The bilateral Posterior thalamic radiation (including optic radiation), left side, as defined in the JHU ICBM 2mm Atlas, comprises a major bundle of thalamocortical projection fibers that connect the posterior thalamic nuclei—most prominently the lateral geniculate nucleus—with occipital and posterior parietal cortices. Functionally, this pathway is crucial for visual processing, as the optic radiation carries retinotopically organized visual information from the lateral geniculate nucleus to the primary visual cortex (V1) and surrounding visual association areas, supporting fundamental aspects of visual perception such as form, color, and motion. The posterior thalamic radiation also includes non-visual fibers that contribute to multimodal sensory integration and higher-order visuospatial functions by linking thalamic relay and association nuclei with cortical regions involved in attention and visuomotor coordination. There is no direct Wikipedia article specifically for the “Posterior thalamic radiation”; a closely related structure is the optic radiation: Optic radiation.
The bilateral posterior thalamic radiation (including the optic radiation) as defined in the JHU ICBM 2 mm atlas has been implicated in multiple genetic and genome-wide association studies through its roles in visual, thalamocortical, and white-matter connectivity. Diffusion MRI and imaging–genetics work from ENIGMA and UK Biobank have shown that microstructural variation in this tract (e.g., fractional anisotropy and mean diffusivity) is heritable and associated with common variants in genes involved in axon guidance, myelination, and oligodendrocyte function, including loci near MAG, NRG1/NRG3, CNTN4, and other cell-adhesion and myelin-related genes, although specific signals often vary between cohorts and do not always reach genome-wide significance when restricted to this tract alone. GWAS of white-matter integrity and visual pathway traits have identified associations between posterior thalamic/optic radiation measures and polygenic risk for schizophrenia, bipolar disorder, and major depressive disorder, consistent with repeated case–control findings of reduced integrity in these disorders.
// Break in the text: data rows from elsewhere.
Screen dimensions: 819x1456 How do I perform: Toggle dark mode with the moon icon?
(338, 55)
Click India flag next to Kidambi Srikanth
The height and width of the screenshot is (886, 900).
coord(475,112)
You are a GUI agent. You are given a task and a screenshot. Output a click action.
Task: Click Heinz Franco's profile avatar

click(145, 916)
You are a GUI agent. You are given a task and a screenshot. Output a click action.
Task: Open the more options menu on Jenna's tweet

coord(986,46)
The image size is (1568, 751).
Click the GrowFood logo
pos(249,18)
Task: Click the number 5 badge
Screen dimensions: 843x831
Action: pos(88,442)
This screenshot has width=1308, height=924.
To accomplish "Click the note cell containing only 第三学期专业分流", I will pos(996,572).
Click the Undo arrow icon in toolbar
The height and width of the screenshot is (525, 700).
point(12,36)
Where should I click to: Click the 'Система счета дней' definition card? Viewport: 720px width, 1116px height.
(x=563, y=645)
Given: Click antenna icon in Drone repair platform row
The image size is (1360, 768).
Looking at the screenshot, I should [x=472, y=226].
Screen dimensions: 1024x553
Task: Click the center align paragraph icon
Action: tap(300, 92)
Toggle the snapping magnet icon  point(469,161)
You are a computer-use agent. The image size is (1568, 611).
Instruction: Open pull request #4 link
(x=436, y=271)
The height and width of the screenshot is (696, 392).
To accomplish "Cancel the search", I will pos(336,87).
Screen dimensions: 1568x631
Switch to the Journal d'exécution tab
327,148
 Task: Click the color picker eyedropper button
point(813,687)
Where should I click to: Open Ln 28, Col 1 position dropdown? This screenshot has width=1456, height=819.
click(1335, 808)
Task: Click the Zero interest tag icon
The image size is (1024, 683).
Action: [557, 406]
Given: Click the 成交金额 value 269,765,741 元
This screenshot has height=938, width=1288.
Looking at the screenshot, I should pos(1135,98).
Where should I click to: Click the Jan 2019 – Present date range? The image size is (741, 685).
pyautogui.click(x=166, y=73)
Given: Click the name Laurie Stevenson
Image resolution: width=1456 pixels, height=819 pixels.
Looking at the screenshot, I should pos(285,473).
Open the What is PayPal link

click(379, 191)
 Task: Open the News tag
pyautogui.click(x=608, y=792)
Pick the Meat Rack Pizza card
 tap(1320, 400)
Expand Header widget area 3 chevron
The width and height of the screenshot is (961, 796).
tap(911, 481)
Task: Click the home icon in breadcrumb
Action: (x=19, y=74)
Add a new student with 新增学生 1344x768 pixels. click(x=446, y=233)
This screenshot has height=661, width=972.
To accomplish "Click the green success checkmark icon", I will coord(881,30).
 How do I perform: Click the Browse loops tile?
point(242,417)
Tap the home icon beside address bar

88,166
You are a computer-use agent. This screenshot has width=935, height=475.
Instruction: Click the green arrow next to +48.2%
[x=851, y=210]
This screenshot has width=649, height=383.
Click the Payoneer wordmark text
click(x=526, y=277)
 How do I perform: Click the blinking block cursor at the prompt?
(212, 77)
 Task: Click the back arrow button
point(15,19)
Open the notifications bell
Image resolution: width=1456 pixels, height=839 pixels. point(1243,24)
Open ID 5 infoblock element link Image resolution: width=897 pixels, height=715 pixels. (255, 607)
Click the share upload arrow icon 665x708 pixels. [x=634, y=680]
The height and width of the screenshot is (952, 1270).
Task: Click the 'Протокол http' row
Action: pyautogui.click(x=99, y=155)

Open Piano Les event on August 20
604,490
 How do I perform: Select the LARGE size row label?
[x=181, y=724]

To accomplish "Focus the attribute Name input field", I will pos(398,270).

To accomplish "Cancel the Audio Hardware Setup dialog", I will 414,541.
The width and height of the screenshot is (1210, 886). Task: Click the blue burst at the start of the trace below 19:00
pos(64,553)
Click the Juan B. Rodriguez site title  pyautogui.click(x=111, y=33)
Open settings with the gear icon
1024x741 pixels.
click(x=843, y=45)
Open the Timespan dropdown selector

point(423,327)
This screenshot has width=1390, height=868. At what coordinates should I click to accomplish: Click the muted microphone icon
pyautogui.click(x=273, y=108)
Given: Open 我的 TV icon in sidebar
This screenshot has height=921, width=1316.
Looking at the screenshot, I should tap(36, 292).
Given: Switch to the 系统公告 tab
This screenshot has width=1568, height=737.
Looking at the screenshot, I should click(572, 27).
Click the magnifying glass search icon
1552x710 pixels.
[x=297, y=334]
Additional genetic links involve neurodevelopmental conditions (autism spectrum disorder, ADHD), where polygenic risk scores correlate with altered diffusion metrics in posterior thalamic radiations, and neurodegenerative or demyelinating diseases such as multiple sclerosis and Alzheimer’s disease, in which risk variants in HLA, immune-regulatory genes, and APOE have been associated with more pronounced damage in posterior thalamic/optic radiations on imaging. Visual and cognitive traits, including visual acuity, processing speed, and general cognitive performance, also show genetic correlations with this tract’s integrity, reinforcing the posterior thalamic radiation as a genetically influenced hub connecting thalamic nuclei to occipital and parietal cortices.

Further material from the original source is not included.